O IE se destaca entre os núcleos acadêmicos de Economia nacionais pela tradição marxista (ou ao menos da importância histórica nas relações econômicas), sendo inclusive um dos poucos cursos no país a oferecer uma pós-Graduação em História Econômica. Então, não é de se espantar que, como coletivo, os professores de tal instituto assim se manifestem.
O ponto levantados pelos signatários* acerca de uma falência do Estado de bem-estar social. no entanto, é polêmico.

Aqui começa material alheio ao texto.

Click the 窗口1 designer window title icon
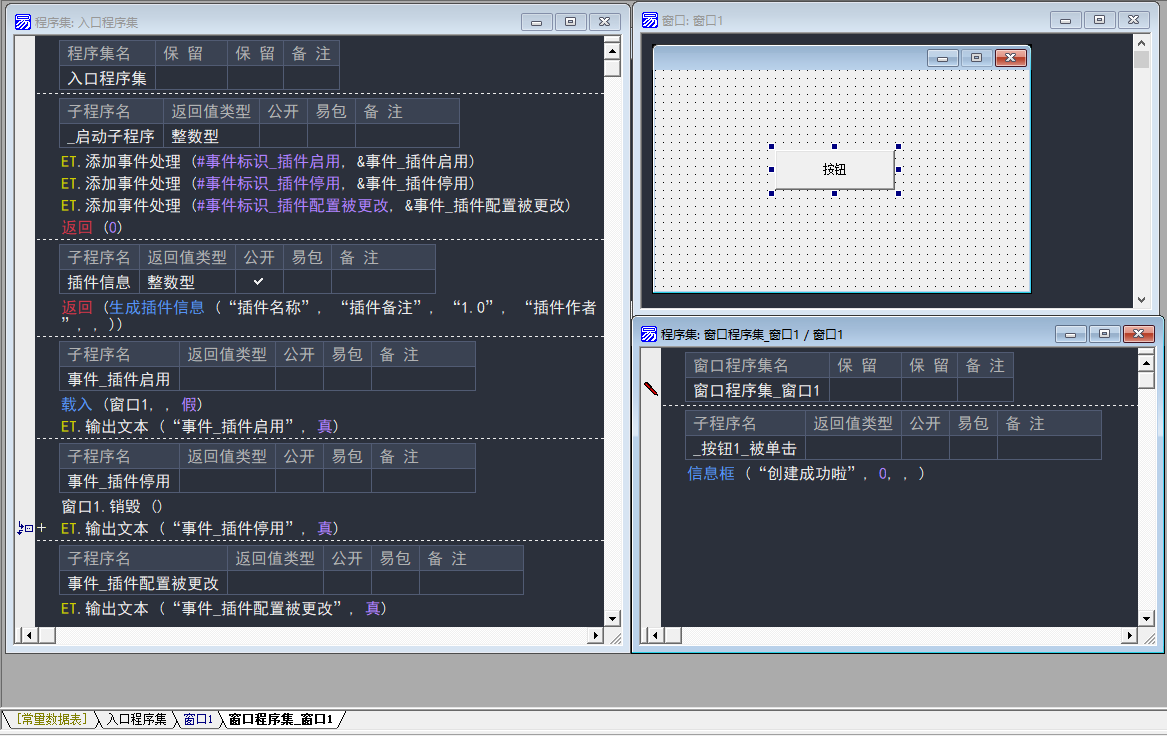The image size is (1167, 736). (x=650, y=20)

É óbvio que os argumentos utilizados - embora em certo ponto tenham tom de pastiche, apesar do drama envolvido - apontam problema sérios que a atual crise financeira escancara nos países "desenvolvidos" e conduzem o leitor a comungar dessa crença.
No entanto, parece-me que ânsia pela crítica ao (neo)liberalismo é tamanha que os propositores do manifesto se deixaram enublar por um ideal de Estado que cega a própria análise das evidências.

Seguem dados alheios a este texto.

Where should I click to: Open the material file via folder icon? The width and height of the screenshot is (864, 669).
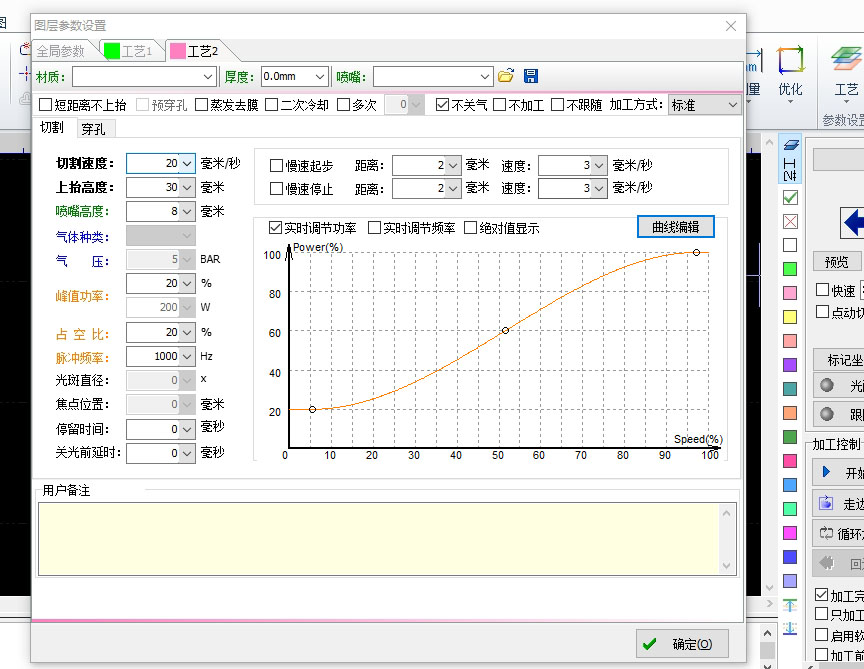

Ora, o Estado de bem-estar social, tal qual os teóricos ocidentais o concebem, não se restringe à porção continental da Europa, Inglaterra e Estados Unidos. Onde estão os países escandinavos? E os do Leste Europeu? Embora não duvide que problemas de um colapso econômico afetem também estas regiões, ao menos no Mar do Norte, não me parece haver indícios dessa falência**
Outro ponto é essa "ética da solidariedade" que teria se originado com a consciência do indivíduo como cidadão ativo e independente das vontades mercadológicas. A redução da jornada de trabalho e o sufrágio feminino não me parecem apenas provenientes dessa "tomada de consciência" cidadã. É importante notar que tais avanços tinham interesses de mercado por trás, pois não raro eram as empresas modernizantes favoráveis a estas propostas - como a indústria automobilística, em contraposição ao sistema mais "arcaico", visto nas indústrias têxteis. É irônico notar que a irrupção dessa ética e consciência cidadã seja consonante com o reverberar da Revolução Russa de 1917.

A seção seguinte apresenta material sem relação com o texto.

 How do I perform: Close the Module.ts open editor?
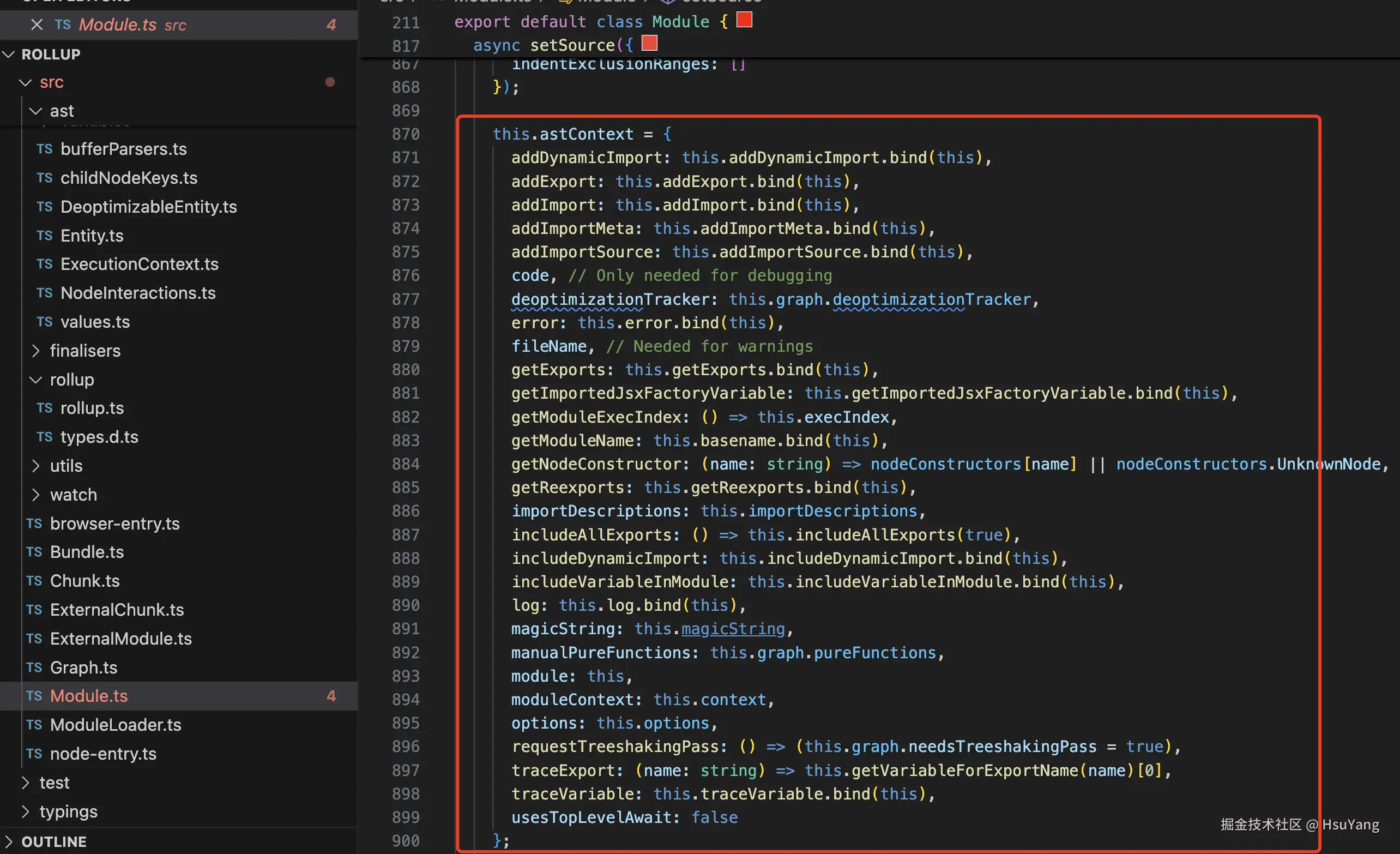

O fato é que talvez a opção não seja "colocar em movimento as engrenagens da civilização" - metáfora mecanicista típica do imaginário revolucionário - a fim de garantir a(s) liberdade(s). O Estado democrático de direito, idealizado por Bismarck na Prússia oitocentista, nada tinha ver com a liberdade. Aliás, minto, existe sim a preocupação com a liberdade - mas de uma elite, majoritariamente provinda da aristocracia. A tradução do
Sozialstaat alemão para o
Wellfare State inglês fez discernir o esquema de funcionamento da
Realpolitik burguesa: o Estado burguês só funciona e se sustenta a partir do momento em que há exportação de pobres. Assim se deu a colonização africana, americana e asiática. E esse é o grande problema atual: não há lugar para exportar os pobres europeus, embora a
pressão continue.
Enfim, com o ônus de me alongar um pouco mais, é preciso ainda salientar o veículo de divulgação do manifesto. A Carta Capital tem claro interesse no conteúdo exposto dada as posições ideológicas de seus editores. Obviamente que a revista não produz a pauta, o manifesto existe por si. O que me deixar curioso é a importância ideológica que isso carrega, numa hipótese rasa sobre os eventuais leitores do periódico. Uma rápida pesquisa por "manifesto"+"Unicamp' em sites jornalísticos como
Folha e
Estadão mostra como a notícia não teve relevância para estes meios.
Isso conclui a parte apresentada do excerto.